### [Dataset entries]
####################

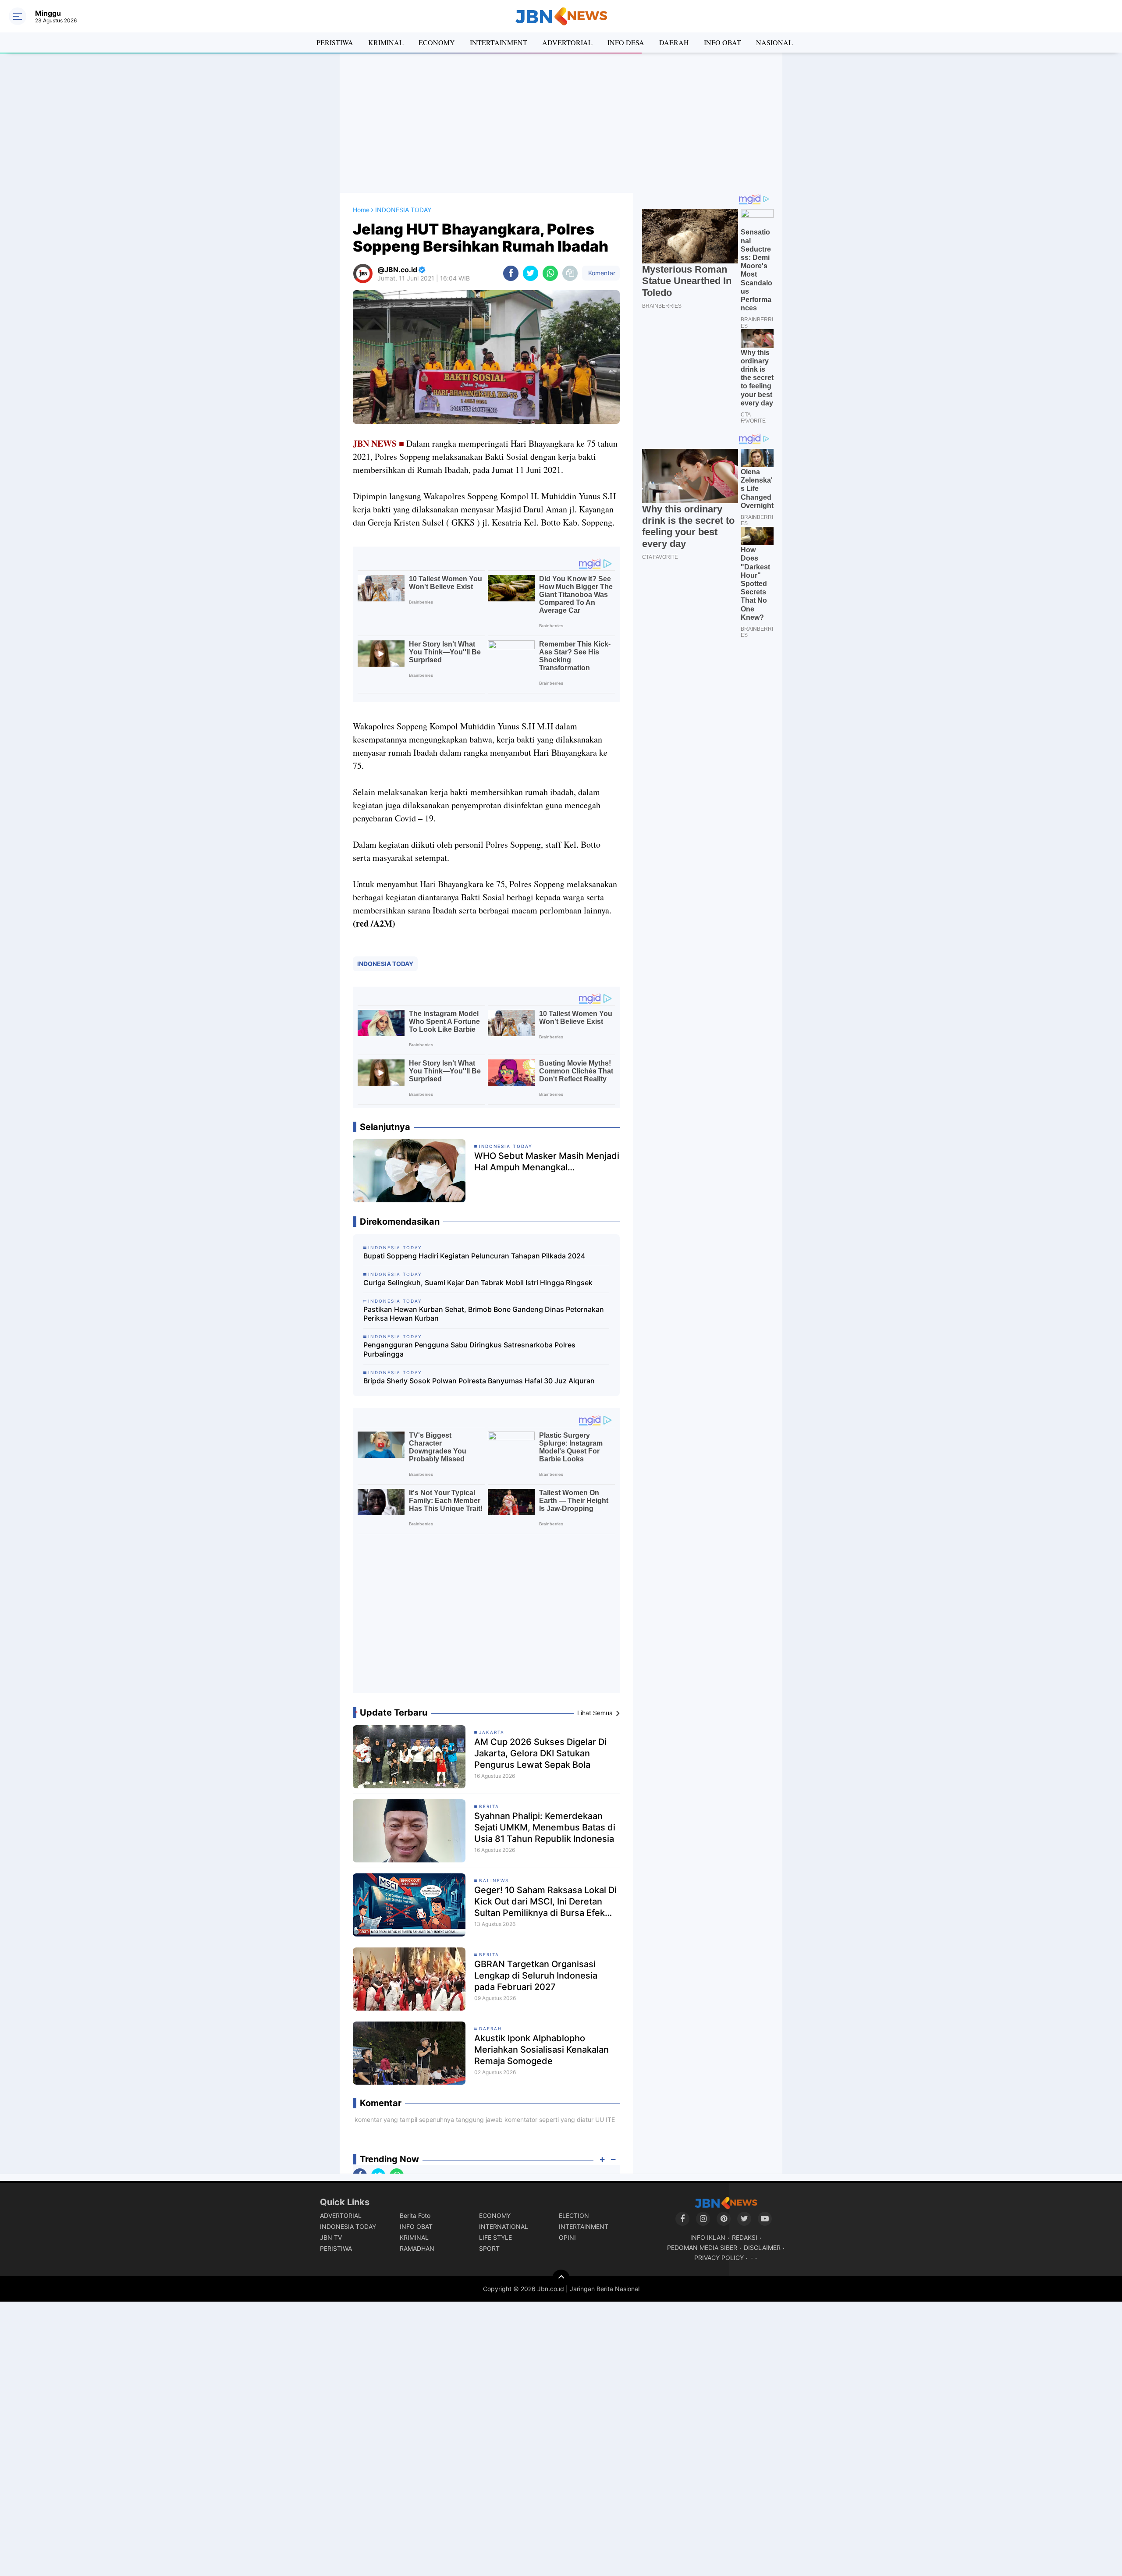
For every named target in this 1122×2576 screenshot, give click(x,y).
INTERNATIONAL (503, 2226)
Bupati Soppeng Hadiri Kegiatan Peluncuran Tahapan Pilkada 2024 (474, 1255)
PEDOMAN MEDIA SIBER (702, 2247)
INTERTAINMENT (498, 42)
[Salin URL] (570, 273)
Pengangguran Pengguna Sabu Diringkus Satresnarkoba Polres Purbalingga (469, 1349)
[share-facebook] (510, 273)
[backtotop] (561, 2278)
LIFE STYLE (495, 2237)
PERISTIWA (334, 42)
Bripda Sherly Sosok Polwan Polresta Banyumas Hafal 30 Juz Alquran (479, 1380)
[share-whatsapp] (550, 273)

####################

### [Problem details]
Restate the data word for word while omitting each picture.

### [Exercise answer]
For every named target in this 1122×2576 screenshot, give click(x,y).
INTERNATIONAL (503, 2226)
Bupati Soppeng Hadiri Kegiatan Peluncuran Tahapan Pilkada 2024 (474, 1255)
PEDOMAN MEDIA SIBER (702, 2247)
INTERTAINMENT (498, 42)
[Salin URL] (570, 273)
Pengangguran Pengguna Sabu Diringkus Satresnarkoba Polres Purbalingga (469, 1349)
[share-facebook] (510, 273)
[backtotop] (561, 2278)
LIFE STYLE (495, 2237)
PERISTIWA (334, 42)
Bripda Sherly Sosok Polwan Polresta Banyumas Hafal 30 Juz Alquran (479, 1380)
[share-whatsapp] (550, 273)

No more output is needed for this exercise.